**Given entries**:
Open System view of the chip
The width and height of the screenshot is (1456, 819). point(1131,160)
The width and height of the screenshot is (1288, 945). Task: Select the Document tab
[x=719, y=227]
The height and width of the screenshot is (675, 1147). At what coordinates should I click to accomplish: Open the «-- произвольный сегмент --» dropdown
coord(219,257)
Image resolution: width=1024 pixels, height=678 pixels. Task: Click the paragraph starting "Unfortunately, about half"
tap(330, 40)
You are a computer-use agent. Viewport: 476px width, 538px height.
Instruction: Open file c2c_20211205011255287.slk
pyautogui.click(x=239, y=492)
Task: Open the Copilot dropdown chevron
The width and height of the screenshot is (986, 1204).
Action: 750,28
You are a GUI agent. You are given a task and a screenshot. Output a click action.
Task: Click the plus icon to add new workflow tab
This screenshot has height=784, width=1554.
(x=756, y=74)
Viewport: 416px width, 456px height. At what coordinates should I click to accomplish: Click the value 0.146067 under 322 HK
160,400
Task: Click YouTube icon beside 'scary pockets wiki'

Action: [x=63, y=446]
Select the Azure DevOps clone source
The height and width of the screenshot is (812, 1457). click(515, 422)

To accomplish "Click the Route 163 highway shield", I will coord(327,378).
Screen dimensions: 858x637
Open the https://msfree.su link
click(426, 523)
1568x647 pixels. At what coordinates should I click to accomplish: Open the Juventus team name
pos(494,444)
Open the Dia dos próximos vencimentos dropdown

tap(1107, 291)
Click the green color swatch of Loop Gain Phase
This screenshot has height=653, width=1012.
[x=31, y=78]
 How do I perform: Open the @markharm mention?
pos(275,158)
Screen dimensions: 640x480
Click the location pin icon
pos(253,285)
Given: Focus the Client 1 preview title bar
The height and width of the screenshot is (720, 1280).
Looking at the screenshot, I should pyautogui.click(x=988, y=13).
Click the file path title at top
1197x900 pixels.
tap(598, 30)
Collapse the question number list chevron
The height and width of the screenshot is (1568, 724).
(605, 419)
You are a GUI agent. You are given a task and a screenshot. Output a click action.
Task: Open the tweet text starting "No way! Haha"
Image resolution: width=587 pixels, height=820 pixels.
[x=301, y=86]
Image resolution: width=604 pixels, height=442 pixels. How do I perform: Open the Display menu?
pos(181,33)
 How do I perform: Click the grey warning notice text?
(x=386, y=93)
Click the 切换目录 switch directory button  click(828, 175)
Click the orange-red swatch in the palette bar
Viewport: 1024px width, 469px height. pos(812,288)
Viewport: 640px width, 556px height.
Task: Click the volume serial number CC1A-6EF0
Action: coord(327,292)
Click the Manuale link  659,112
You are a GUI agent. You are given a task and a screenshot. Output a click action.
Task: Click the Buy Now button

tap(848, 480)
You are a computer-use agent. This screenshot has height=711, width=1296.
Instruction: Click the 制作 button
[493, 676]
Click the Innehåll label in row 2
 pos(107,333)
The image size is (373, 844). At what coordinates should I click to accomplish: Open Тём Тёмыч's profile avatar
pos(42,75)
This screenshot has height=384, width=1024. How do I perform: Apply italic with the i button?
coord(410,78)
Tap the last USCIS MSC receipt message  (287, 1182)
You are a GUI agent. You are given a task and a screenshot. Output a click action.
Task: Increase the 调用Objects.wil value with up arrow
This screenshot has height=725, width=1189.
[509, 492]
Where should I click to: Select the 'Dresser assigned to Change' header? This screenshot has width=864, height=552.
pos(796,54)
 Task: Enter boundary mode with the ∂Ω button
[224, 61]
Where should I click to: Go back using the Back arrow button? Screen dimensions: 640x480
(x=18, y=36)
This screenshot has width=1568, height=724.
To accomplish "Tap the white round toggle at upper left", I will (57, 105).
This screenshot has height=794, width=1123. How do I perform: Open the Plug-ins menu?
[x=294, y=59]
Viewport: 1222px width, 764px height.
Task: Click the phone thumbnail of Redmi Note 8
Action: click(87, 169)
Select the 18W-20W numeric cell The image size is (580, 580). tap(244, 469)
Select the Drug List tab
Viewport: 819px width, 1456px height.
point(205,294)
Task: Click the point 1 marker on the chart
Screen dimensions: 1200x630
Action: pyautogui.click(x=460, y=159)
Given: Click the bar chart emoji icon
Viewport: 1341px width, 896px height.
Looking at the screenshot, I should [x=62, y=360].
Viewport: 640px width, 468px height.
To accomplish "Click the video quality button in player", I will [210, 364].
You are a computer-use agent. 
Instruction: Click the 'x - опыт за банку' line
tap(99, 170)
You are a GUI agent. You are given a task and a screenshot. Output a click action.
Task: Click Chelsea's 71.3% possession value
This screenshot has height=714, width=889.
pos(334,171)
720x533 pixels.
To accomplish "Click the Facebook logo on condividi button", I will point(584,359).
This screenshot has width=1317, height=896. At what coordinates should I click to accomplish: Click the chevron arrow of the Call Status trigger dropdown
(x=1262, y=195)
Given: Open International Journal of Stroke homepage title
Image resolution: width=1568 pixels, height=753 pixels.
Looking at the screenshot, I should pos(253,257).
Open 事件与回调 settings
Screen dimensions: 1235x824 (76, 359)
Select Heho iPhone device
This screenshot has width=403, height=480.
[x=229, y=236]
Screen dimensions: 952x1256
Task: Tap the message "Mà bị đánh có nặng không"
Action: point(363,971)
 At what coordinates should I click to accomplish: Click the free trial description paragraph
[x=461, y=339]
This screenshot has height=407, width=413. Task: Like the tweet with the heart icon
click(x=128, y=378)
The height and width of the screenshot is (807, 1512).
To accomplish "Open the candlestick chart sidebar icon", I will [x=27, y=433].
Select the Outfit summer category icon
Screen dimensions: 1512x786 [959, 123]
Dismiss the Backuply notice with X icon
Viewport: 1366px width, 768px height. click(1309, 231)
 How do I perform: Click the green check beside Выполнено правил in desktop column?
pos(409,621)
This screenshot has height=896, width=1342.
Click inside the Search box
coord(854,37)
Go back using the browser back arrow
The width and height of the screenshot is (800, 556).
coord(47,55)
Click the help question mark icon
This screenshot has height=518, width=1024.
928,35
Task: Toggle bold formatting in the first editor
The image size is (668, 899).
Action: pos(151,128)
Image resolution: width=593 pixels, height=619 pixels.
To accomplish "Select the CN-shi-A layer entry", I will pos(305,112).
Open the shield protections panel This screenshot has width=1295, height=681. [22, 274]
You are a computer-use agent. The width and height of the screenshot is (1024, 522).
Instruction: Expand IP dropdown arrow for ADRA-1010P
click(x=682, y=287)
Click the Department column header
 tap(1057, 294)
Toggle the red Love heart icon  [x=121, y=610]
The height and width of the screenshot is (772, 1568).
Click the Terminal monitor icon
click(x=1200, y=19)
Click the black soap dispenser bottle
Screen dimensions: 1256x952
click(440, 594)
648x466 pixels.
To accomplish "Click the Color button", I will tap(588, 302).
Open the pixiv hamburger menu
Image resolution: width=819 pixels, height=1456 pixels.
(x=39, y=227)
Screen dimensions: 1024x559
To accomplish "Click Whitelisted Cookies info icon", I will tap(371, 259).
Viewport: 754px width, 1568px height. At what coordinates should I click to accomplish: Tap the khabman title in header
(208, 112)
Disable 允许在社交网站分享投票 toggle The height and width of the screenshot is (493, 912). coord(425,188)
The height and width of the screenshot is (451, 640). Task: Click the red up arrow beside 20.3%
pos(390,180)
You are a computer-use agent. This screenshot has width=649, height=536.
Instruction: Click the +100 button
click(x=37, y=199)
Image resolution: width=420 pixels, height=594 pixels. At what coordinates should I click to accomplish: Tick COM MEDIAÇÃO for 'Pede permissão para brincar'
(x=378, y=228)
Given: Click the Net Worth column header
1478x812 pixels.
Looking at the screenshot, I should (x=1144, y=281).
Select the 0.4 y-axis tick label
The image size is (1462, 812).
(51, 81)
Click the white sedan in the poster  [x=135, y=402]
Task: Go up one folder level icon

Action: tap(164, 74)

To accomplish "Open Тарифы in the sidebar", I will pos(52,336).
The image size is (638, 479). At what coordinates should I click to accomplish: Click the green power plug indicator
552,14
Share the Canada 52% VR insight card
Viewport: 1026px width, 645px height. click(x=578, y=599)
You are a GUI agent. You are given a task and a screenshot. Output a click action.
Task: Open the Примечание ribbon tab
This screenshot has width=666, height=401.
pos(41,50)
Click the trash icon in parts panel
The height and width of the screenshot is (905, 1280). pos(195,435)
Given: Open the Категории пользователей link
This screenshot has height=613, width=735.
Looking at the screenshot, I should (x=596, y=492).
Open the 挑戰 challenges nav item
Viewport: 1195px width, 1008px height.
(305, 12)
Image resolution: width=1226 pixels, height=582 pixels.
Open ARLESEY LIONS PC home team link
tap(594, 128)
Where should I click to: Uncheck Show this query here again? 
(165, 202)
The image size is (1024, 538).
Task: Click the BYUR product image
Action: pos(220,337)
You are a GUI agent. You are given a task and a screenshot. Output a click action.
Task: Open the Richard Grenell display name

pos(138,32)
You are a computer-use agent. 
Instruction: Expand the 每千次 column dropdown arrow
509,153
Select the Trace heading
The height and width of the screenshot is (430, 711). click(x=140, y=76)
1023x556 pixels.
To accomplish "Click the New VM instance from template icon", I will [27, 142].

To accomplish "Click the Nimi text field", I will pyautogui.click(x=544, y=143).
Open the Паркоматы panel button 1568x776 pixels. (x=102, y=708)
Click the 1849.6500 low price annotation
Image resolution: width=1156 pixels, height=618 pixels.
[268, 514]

**Assigned task**:
In the listing above, find each line with "sidebar" and copy it.

**Task response**:
To accomplish "Open the candlestick chart sidebar icon", I will [x=27, y=433].
To accomplish "Open Тарифы in the sidebar", I will pos(52,336).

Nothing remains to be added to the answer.